I don't know about the other would-be traitors, but the problem I have isn't with intercepting any communications of any kind; it's with searching innocent people. I'm perfectly OK with the NSA hacking actual terrorists.

Re:Don't you want to be a traitor too?

[Opportunist]

Would July 14th be ok?

The breeze around your neck that you feel shouldn't worry you...

Not going to happen.

[ops2048]

I applaud and vigorously support Mr. Snowden's suggestion that our rights MUST (my emphasis) be encoded into the programs and PROTOCOLS on which we rely every day. I seriously and sincerely doubt however that anyone, let alone the entrenched interests who construct and maintain the Internet, will in any way be moved to action.

As instance I cite the farce that is known as email. Architectural and design decision were made which did not consider the mass adoption of email by billions. Nor were the possibilities of incompetent, untrusted and malevolent actors considered. As a small illustrative example. Why, aside from the godlike feeling of absolute power conferred, do these servers allow sysadmins (or anybody who has hacked their account) to view or search the CONTENT of emails. The mail server programs implementing these flawed protocols were and continue to be kludges requiring near genius levels of competence to correctly configure and maintain.
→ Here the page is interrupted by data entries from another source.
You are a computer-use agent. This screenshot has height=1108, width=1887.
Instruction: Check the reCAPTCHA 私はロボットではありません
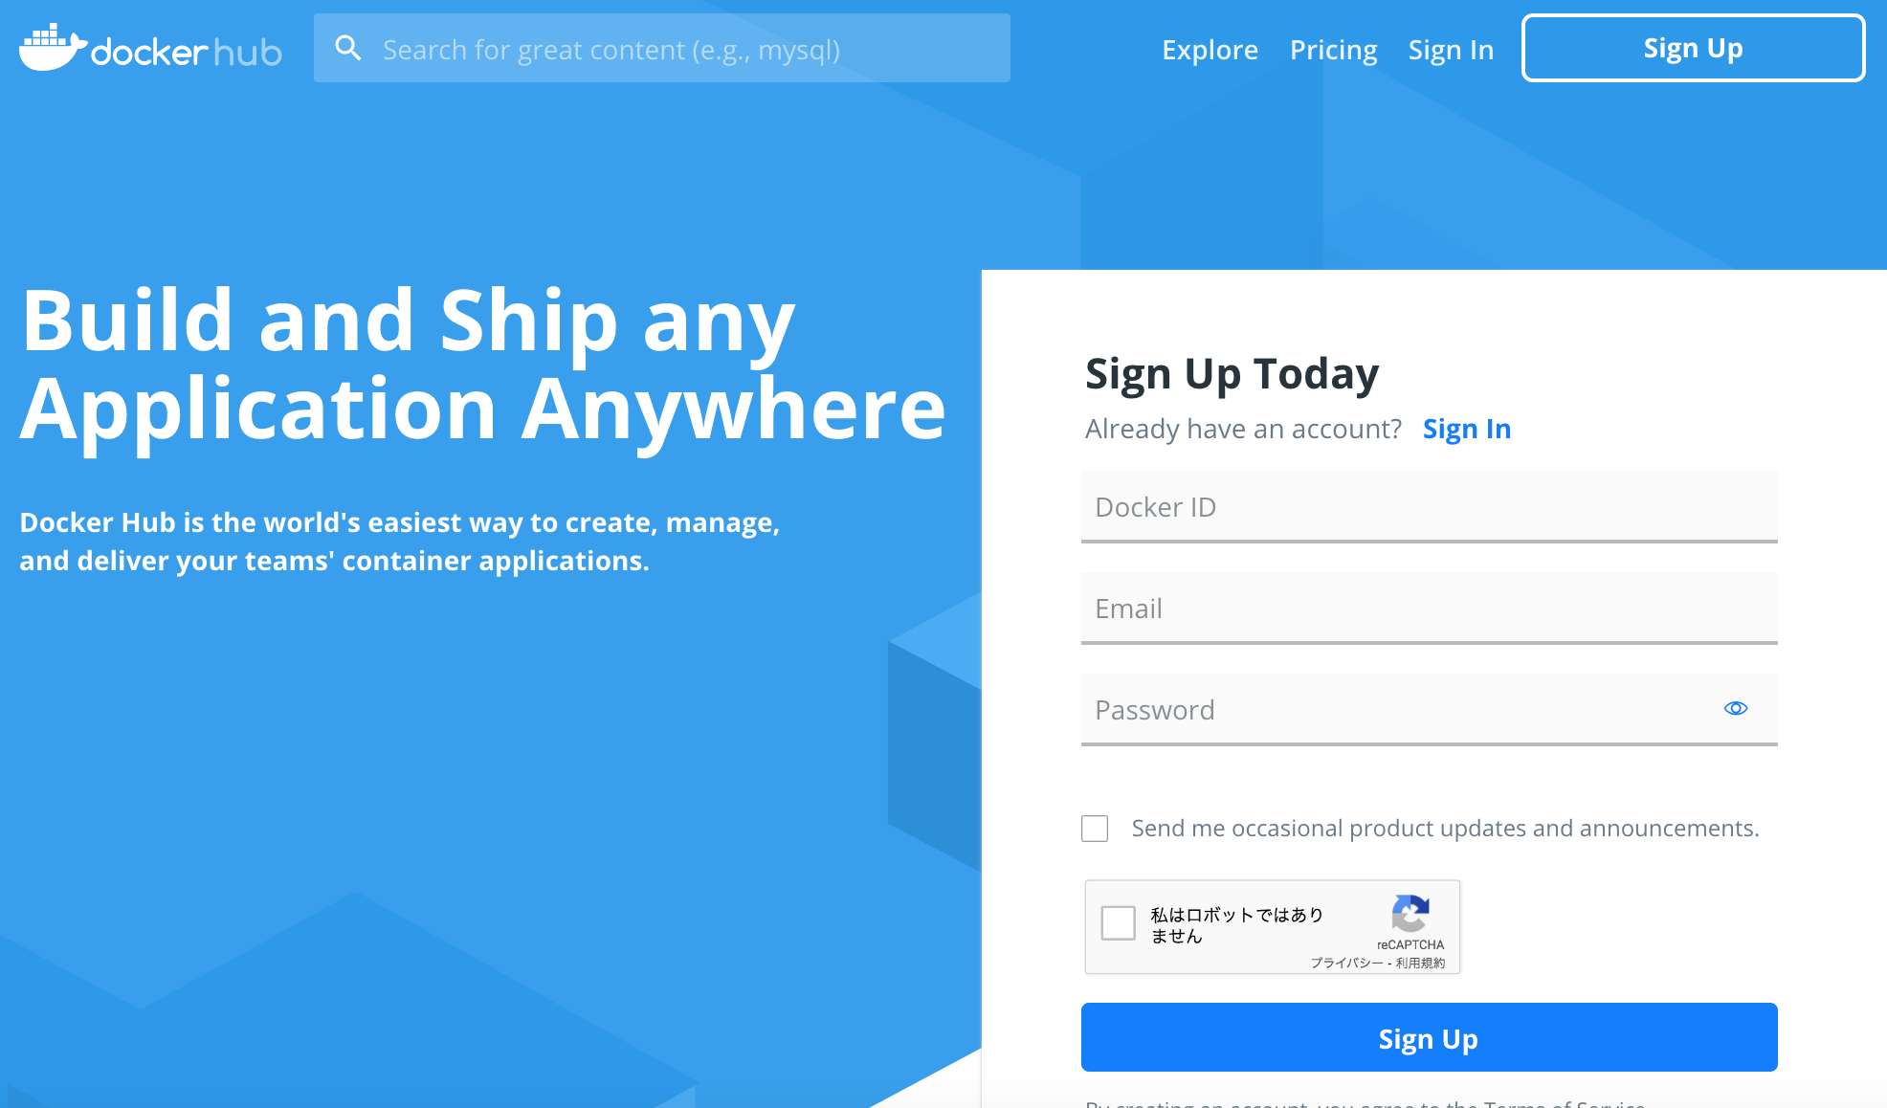coord(1120,922)
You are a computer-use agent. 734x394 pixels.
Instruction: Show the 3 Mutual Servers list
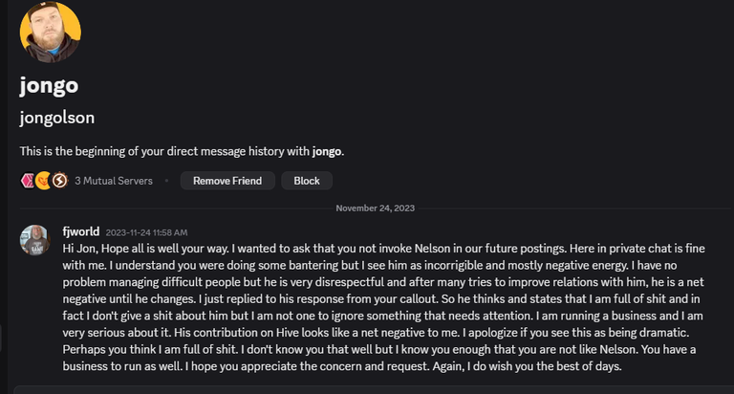point(114,181)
These flaws were and are directly responsible for the tsunami of email spam and malware which began all of twenty years ago. The response was NOT to realize that the protocols were flawed and that serious refactoring was required. Instead castles of sand were built on top of quicksand. Heuristic Bayesian spam filters I'm looking at you here. This non response has directly enabled hundreds (if not perhaps thousands) of millions of dollars worth of damage and computer fraud yet still the protocols and programs were and still are not redesigned !!!
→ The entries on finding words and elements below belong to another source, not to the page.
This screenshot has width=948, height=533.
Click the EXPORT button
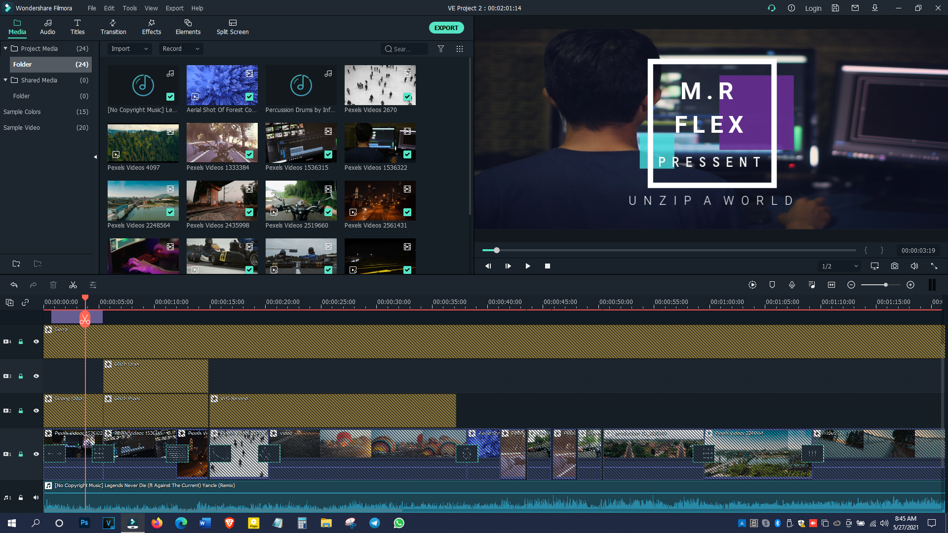click(446, 28)
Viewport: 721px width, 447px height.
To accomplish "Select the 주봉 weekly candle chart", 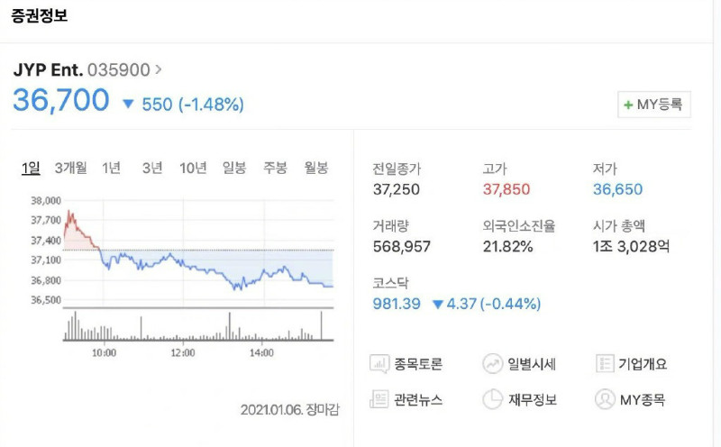I will (x=275, y=168).
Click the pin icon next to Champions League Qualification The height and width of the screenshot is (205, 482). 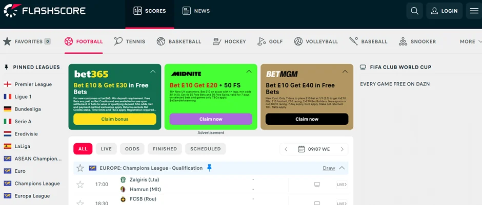pos(209,168)
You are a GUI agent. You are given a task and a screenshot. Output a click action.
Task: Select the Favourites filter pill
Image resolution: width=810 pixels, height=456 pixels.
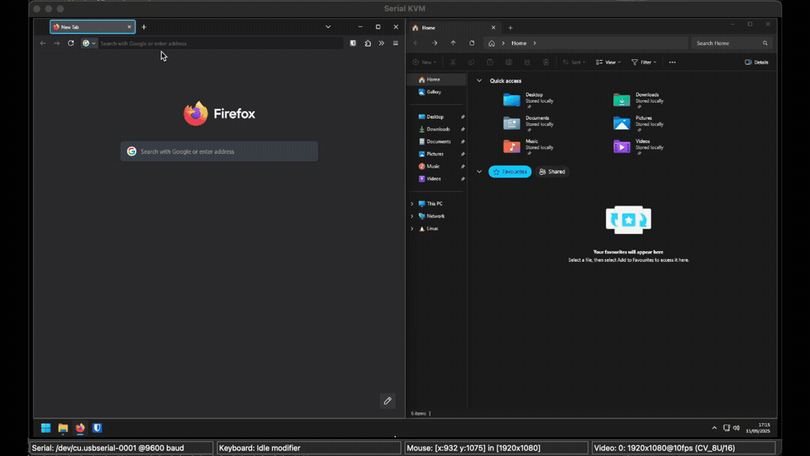click(x=510, y=172)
One could go on and on with similar critiques of virtually every piece of tcp/ip's fundamental infrastructure. IPV6 is not a counter example as some twenty years later it formats approximately four percent of internet traffic. These, not merely, and in addition to, the presence or absence of cryptography, I believe, are the privacy busting facts to which Mr Snowden alludes and refers.

If such serious monetary damage cannot impel substantive action this poster asserts that it is difficulty to imagine Mr Snowden's totally laudable revelations and prescriptions having any effect whatsoever.

The hackers on planet Earth?

[linearZ]

I'm guessing, with the crowd he was speaking to this kind of project would be open source.

I've taken the time to watch some of the Chaos Computer Club videos on cryptography, which I think is loosely connected with this HOPE crowd. They seem like a very sharp bunch. I would certainly take my chances on anything they've hammered on.